### Extracted text

Components with complex geometry, such as a stainless steel spiral RF gasket, may receive conformal WC coatings through CVD processes. The RF gasket preferably has a low RF impedance and is also preferably electrically-conductive. The RF gasket is located near a region of plasma discharge and as such, active species such as F and 0 radicals, and ions may attack the RF gasket releasing metal contaminants to the processing region. Therefore, the WC coating may be used to reduce metal contaminants while maintaining the electrically-conductive properties of the RF gasket and also maintaining the preferred low RF impedance.

In describing the following embodiments, the term “component” includes any structure in a plasma processing apparatus which may be exposed to plasma, gases, vapors, and/or other reaction products. The component “surface” that is coated can be an exterior surface, or an interior surface that defines a hole, cavity, or aperture wherein the outermost coating on said exterior surface or said interior surface is the WC coating. The coating or coatings can be applied on one or more, or on all, exterior surfaces of the component. The coating or coatings can cover the entire exterior surface of component. The coating or coatings can also be applied on one or more, or on all, accessible interior surfaces of the component.

Although the tungsten carbide coating is applicable to any type of component having a metal surface, for ease of illustration, the coating will be described in more detail with reference to the apparatus described in commonly-assigned U.S. Published Application No. 2009/0200269 which is incorporated herein by reference in its entirety.

######

## [Stated task]
Copy out the passage on tungsten carbide coatings in full, word for word. The material that comes next has no connection to the passage on tungsten carbide coatings.

### Recorded information

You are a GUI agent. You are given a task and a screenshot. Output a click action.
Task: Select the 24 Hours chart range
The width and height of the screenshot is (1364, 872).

######

## [Task result]
Components with complex geometry, such as a stainless steel spiral RF gasket, may receive conformal WC coatings through CVD processes. The RF gasket preferably has a low RF impedance and is also preferably electrically-conductive. The RF gasket is located near a region of plasma discharge and as such, active species such as F and 0 radicals, and ions may attack the RF gasket releasing metal contaminants to the processing region. Therefore, the WC coating may be used to reduce metal contaminants while maintaining the electrically-conductive properties of the RF gasket and also maintaining the preferred low RF impedance.

In describing the following embodiments, the term “component” includes any structure in a plasma processing apparatus which may be exposed to plasma, gases, vapors, and/or other reaction products. The component “surface” that is coated can be an exterior surface, or an interior surface that defines a hole, cavity, or aperture wherein the outermost coating on said exterior surface or said interior surface is the WC coating. The coating or coatings can be applied on one or more, or on all, exterior surfaces of the component. The coating or coatings can cover the entire exterior surface of component. The coating or coatings can also be applied on one or more, or on all, accessible interior surfaces of the component.

Although the tungsten carbide coating is applicable to any type of component having a metal surface, for ease of illustration, the coating will be described in more detail with reference to the apparatus described in commonly-assigned U.S. Published Application No. 2009/0200269 which is incorporated herein by reference in its entirety.